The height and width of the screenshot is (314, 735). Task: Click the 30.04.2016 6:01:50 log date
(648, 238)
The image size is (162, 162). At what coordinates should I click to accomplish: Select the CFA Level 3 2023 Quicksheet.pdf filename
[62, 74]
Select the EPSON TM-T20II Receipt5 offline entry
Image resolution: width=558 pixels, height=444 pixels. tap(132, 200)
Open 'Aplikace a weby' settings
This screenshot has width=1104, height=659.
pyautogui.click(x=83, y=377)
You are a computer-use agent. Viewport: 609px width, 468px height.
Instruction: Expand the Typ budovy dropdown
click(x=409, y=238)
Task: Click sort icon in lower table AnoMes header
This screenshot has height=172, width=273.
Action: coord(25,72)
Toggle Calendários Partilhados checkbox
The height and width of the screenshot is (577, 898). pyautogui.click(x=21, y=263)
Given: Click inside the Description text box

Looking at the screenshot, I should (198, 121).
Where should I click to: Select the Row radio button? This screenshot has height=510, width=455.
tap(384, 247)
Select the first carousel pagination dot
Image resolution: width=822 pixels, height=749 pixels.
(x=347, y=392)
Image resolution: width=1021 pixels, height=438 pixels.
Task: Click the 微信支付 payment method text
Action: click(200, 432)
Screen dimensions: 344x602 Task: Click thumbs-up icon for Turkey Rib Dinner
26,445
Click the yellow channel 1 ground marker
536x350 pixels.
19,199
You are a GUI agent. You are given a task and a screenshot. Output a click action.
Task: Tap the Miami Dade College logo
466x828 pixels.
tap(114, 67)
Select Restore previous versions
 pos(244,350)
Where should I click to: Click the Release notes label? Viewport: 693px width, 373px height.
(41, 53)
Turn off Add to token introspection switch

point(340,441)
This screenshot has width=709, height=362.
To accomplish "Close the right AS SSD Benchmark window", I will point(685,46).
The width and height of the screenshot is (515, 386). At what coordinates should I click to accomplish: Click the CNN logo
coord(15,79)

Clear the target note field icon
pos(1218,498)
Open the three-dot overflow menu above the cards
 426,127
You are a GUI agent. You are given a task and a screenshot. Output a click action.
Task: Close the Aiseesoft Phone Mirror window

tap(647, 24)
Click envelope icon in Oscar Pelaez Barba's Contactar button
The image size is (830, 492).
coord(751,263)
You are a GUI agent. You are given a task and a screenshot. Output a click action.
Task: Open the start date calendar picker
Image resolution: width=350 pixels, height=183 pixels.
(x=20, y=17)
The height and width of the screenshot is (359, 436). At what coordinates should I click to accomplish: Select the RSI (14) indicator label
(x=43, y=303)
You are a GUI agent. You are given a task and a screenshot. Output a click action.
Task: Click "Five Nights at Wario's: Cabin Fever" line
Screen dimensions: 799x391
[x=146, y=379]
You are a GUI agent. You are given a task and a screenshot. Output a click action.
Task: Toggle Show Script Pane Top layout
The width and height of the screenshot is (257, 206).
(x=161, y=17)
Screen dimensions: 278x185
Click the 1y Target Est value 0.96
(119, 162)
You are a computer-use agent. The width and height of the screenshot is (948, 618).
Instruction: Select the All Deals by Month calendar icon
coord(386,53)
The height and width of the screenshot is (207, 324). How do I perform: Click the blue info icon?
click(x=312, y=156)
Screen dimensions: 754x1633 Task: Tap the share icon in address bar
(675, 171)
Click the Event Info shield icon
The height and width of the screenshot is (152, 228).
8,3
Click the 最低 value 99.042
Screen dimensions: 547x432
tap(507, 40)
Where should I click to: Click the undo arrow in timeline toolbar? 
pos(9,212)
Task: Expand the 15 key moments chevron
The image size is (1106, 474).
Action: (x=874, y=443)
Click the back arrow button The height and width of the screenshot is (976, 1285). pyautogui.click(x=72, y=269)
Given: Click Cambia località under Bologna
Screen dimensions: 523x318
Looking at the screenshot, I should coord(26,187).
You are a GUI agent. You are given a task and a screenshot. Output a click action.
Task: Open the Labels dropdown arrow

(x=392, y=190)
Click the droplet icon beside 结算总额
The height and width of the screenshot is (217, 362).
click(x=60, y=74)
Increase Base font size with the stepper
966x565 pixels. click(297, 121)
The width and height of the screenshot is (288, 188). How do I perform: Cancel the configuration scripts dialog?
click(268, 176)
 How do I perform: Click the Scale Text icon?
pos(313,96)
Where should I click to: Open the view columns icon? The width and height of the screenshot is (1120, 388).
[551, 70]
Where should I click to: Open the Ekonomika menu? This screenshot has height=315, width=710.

▸ Exercise: Each entry in the data must be copied exactly.

▸ Expected output:
The height and width of the screenshot is (314, 735). Task: Click the 30.04.2016 6:01:50 log date
(648, 238)
The image size is (162, 162). At what coordinates should I click to accomplish: Select the CFA Level 3 2023 Quicksheet.pdf filename
[62, 74]
Select the EPSON TM-T20II Receipt5 offline entry
Image resolution: width=558 pixels, height=444 pixels. tap(132, 200)
Open 'Aplikace a weby' settings
This screenshot has width=1104, height=659.
pyautogui.click(x=83, y=377)
You are a computer-use agent. Viewport: 609px width, 468px height.
Instruction: Expand the Typ budovy dropdown
click(x=409, y=238)
Task: Click sort icon in lower table AnoMes header
This screenshot has height=172, width=273.
Action: coord(25,72)
Toggle Calendários Partilhados checkbox
The height and width of the screenshot is (577, 898). pyautogui.click(x=21, y=263)
Given: Click inside the Description text box

Looking at the screenshot, I should (198, 121).
Where should I click to: Select the Row radio button? This screenshot has height=510, width=455.
tap(384, 247)
Select the first carousel pagination dot
Image resolution: width=822 pixels, height=749 pixels.
(x=347, y=392)
Image resolution: width=1021 pixels, height=438 pixels.
Task: Click the 微信支付 payment method text
Action: click(200, 432)
Screen dimensions: 344x602 Task: Click thumbs-up icon for Turkey Rib Dinner
26,445
Click the yellow channel 1 ground marker
536x350 pixels.
19,199
You are a GUI agent. You are given a task and a screenshot. Output a click action.
Task: Tap the Miami Dade College logo
466x828 pixels.
tap(114, 67)
Select Restore previous versions
 pos(244,350)
Where should I click to: Click the Release notes label? Viewport: 693px width, 373px height.
(41, 53)
Turn off Add to token introspection switch

point(340,441)
This screenshot has width=709, height=362.
To accomplish "Close the right AS SSD Benchmark window", I will point(685,46).
The width and height of the screenshot is (515, 386). At what coordinates should I click to accomplish: Click the CNN logo
coord(15,79)

Clear the target note field icon
pos(1218,498)
Open the three-dot overflow menu above the cards
 426,127
You are a GUI agent. You are given a task and a screenshot. Output a click action.
Task: Close the Aiseesoft Phone Mirror window

tap(647, 24)
Click envelope icon in Oscar Pelaez Barba's Contactar button
The image size is (830, 492).
coord(751,263)
You are a GUI agent. You are given a task and a screenshot. Output a click action.
Task: Open the start date calendar picker
Image resolution: width=350 pixels, height=183 pixels.
(x=20, y=17)
The height and width of the screenshot is (359, 436). At what coordinates should I click to accomplish: Select the RSI (14) indicator label
(x=43, y=303)
You are a GUI agent. You are given a task and a screenshot. Output a click action.
Task: Click "Five Nights at Wario's: Cabin Fever" line
Screen dimensions: 799x391
[x=146, y=379]
You are a GUI agent. You are given a task and a screenshot. Output a click action.
Task: Toggle Show Script Pane Top layout
The width and height of the screenshot is (257, 206).
(x=161, y=17)
Screen dimensions: 278x185
Click the 1y Target Est value 0.96
(119, 162)
You are a computer-use agent. The width and height of the screenshot is (948, 618).
Instruction: Select the All Deals by Month calendar icon
coord(386,53)
The height and width of the screenshot is (207, 324). How do I perform: Click the blue info icon?
click(x=312, y=156)
Screen dimensions: 754x1633 Task: Tap the share icon in address bar
(675, 171)
Click the Event Info shield icon
The height and width of the screenshot is (152, 228).
8,3
Click the 最低 value 99.042
Screen dimensions: 547x432
tap(507, 40)
Where should I click to: Click the undo arrow in timeline toolbar? 
pos(9,212)
Task: Expand the 15 key moments chevron
The image size is (1106, 474).
Action: (x=874, y=443)
Click the back arrow button The height and width of the screenshot is (976, 1285). pyautogui.click(x=72, y=269)
Given: Click Cambia località under Bologna
Screen dimensions: 523x318
Looking at the screenshot, I should coord(26,187).
You are a GUI agent. You are given a task and a screenshot. Output a click action.
Task: Open the Labels dropdown arrow

(x=392, y=190)
Click the droplet icon beside 结算总额
The height and width of the screenshot is (217, 362).
click(x=60, y=74)
Increase Base font size with the stepper
966x565 pixels. click(297, 121)
The width and height of the screenshot is (288, 188). How do I perform: Cancel the configuration scripts dialog?
click(268, 176)
 How do I perform: Click the Scale Text icon?
pos(313,96)
Where should I click to: Open the view columns icon? The width and height of the screenshot is (1120, 388).
[551, 70]
Where should I click to: Open the Ekonomika menu? This screenshot has height=315, width=710.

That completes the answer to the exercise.